Far from the early fears that government-run health insurance exchanges would wipe out private competition, shares of eHealth Inc., the Silicon Valley company that owns eHealthInsurance.com, have quadrupled since since 2010. The stock is up 64% since the company announced its partnership with HealthCare.gov in August.
"The market for individual insurance that we serve effectively doubled overnight,'' eHealth CEO Gary Lauer said in an interview. That has analysts projecting that eHealth, which made $7.1 million in 2012 on sales of $155.5 million, could push profit to more than $12 million next year.
Lauer appealed to President Obama in an Oct. 29 letter, saying eHealth served 20 million visitors last year with no problems. "While your staff is working hard to repair HealthCare.gov, with your support, we can be the stopgap that is needed,'' he wrote.

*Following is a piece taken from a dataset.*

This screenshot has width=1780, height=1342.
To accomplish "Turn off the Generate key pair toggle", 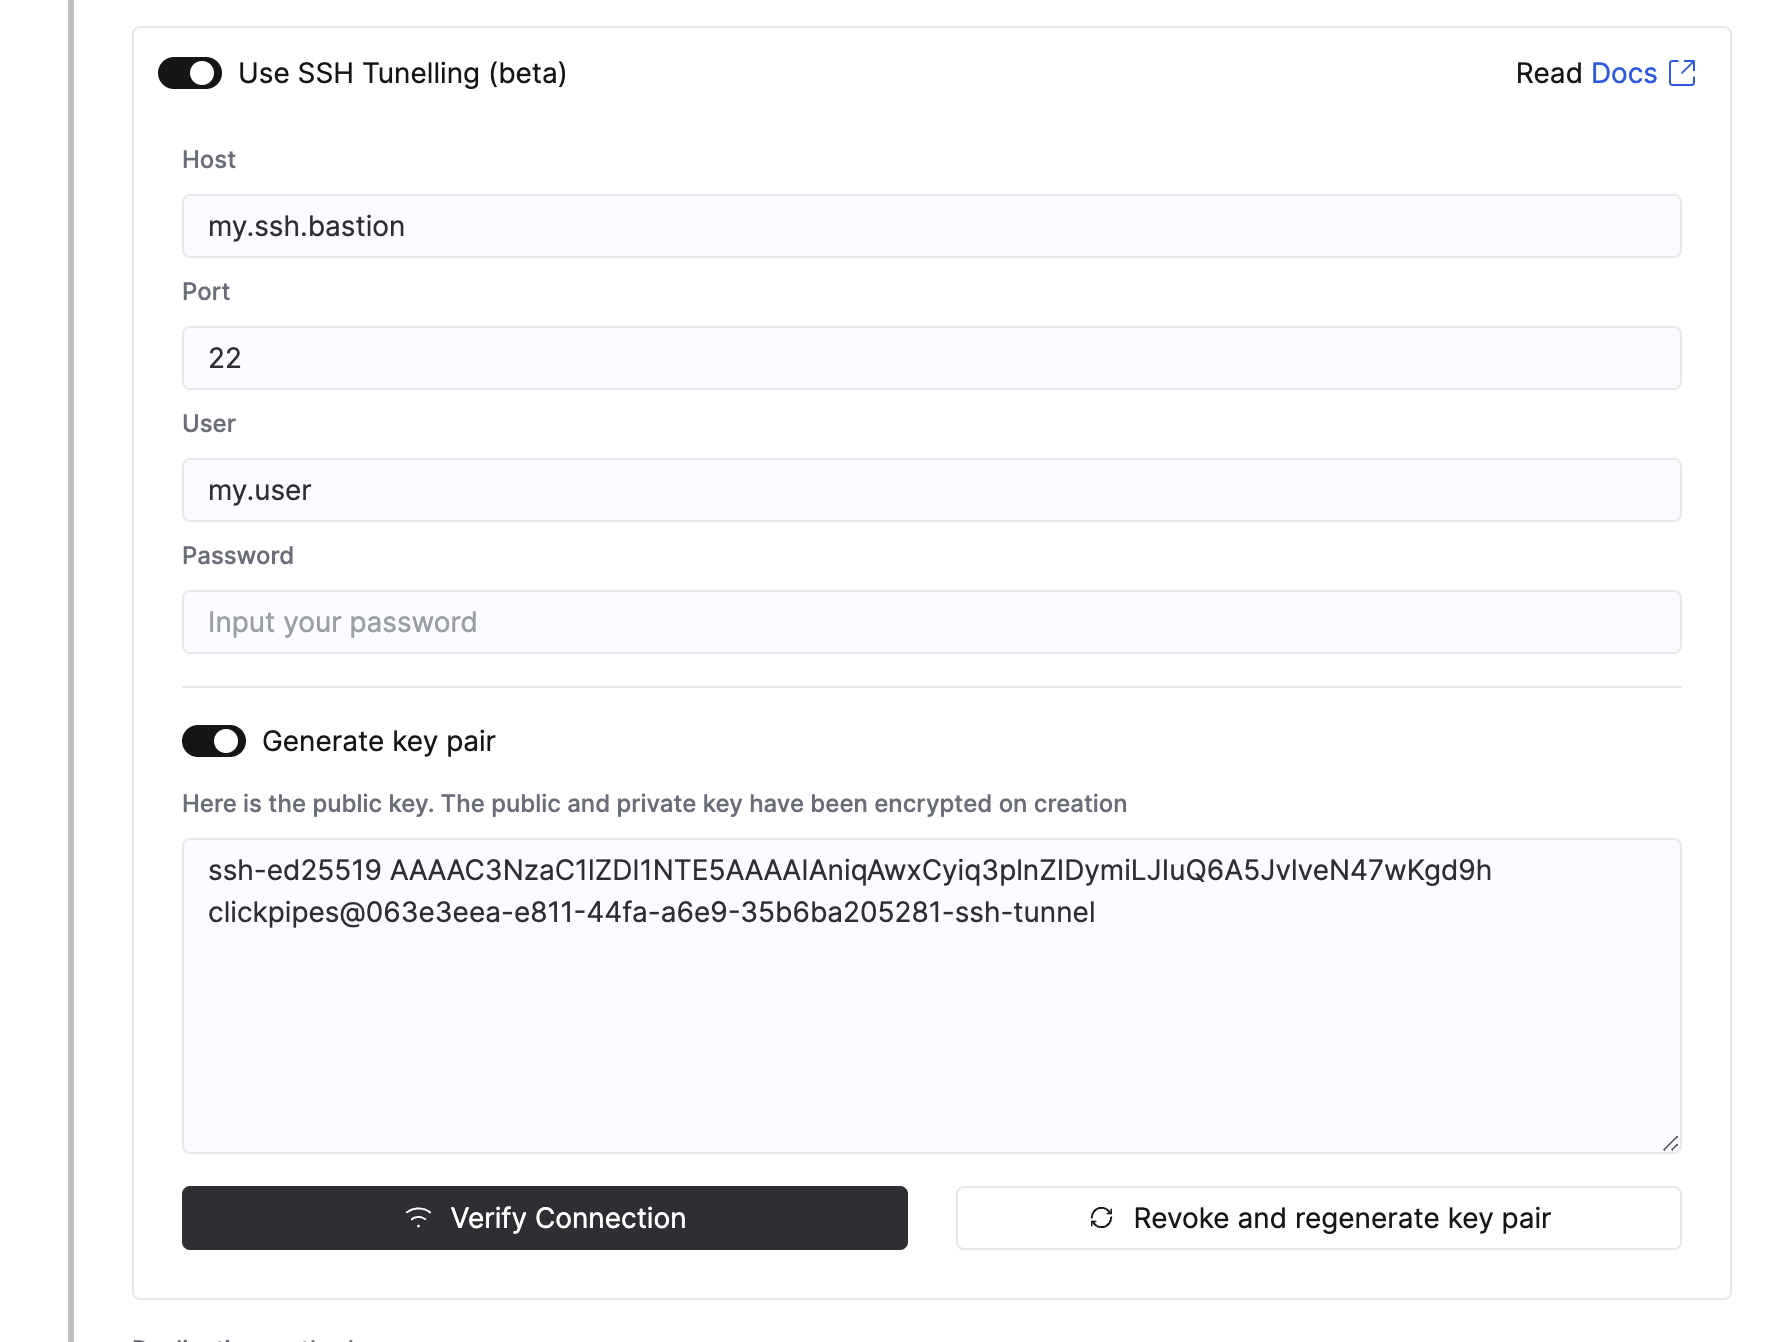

The selection of insurance is broader at some private sites than at HealthCare.gov, since the government-run site focuses on policies eligible for the law's subsidies, said Shane Cruz, senior vice president of Chicago-based GoHealth. Private sites also have plans, usually with higher deductibles and lower prices, that let buyers comply with the individual mandate but which aren't subsidized, he added.
"The point of the new law is to give consumers choice and give them a shopping experience,'' said Adam Klauber, an analyst at William Blair & Co. "There's a pretty good two- to three-year ramp in their business, because everyone won't sign up in year one.''
Most people can figure out their options with little help, Lauer said. He said 80% of clients at eHealth never call the company's agents with questions.

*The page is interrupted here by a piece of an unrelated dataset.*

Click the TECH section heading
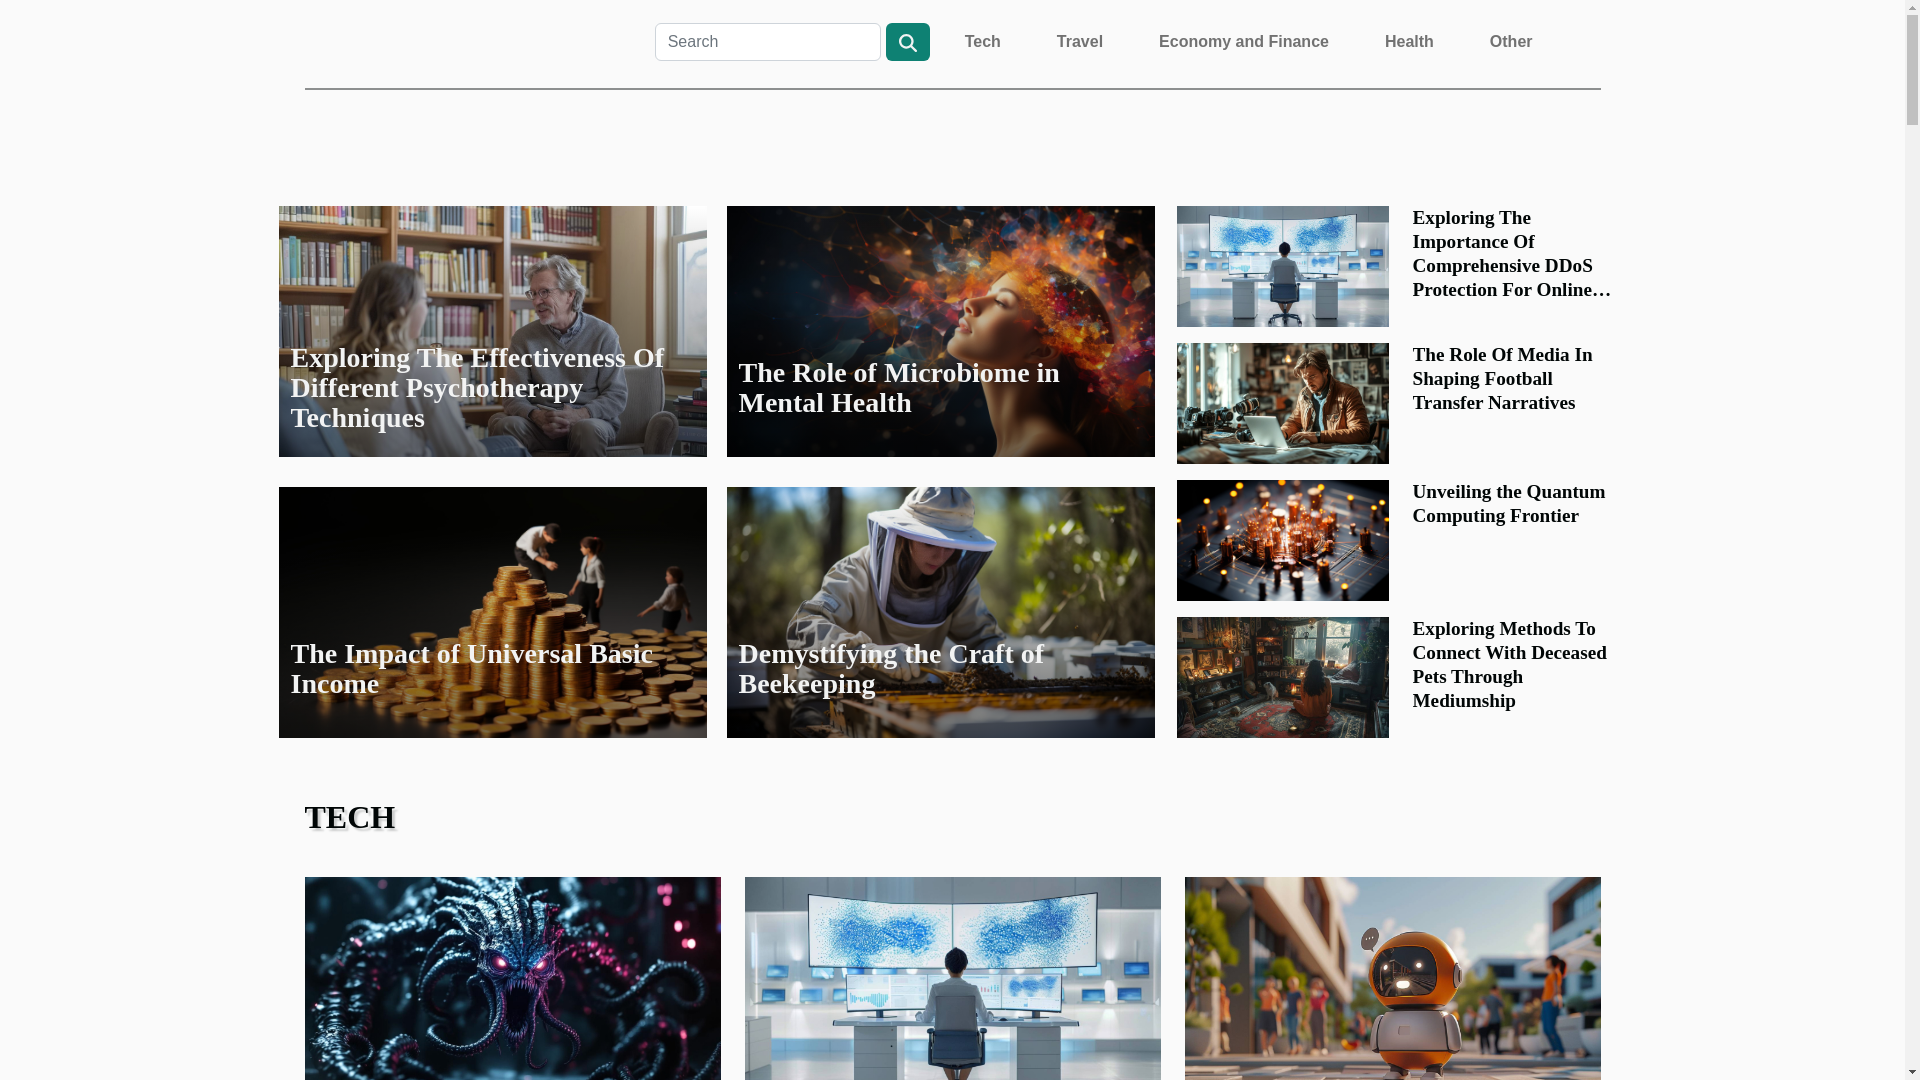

Still, GetInsured CEO Chini Krishnan says consumers who want financial help are best off waiting to buy their coverage, even at the private sites, until the data connections that let private sites process subsidy applications are completed. They have until March 31 to comply with the mandate, and families of four earning up to $94,200 a year may qualify for subsidies, Levitt said.
About 28 million people are eligible for subsidies, according to Families USA, nearly half of them uninsured.
"With the government having all these performance issues, the question is whether private entities can play a bigger role, and I believe the answer is yes,'' Krishnan said.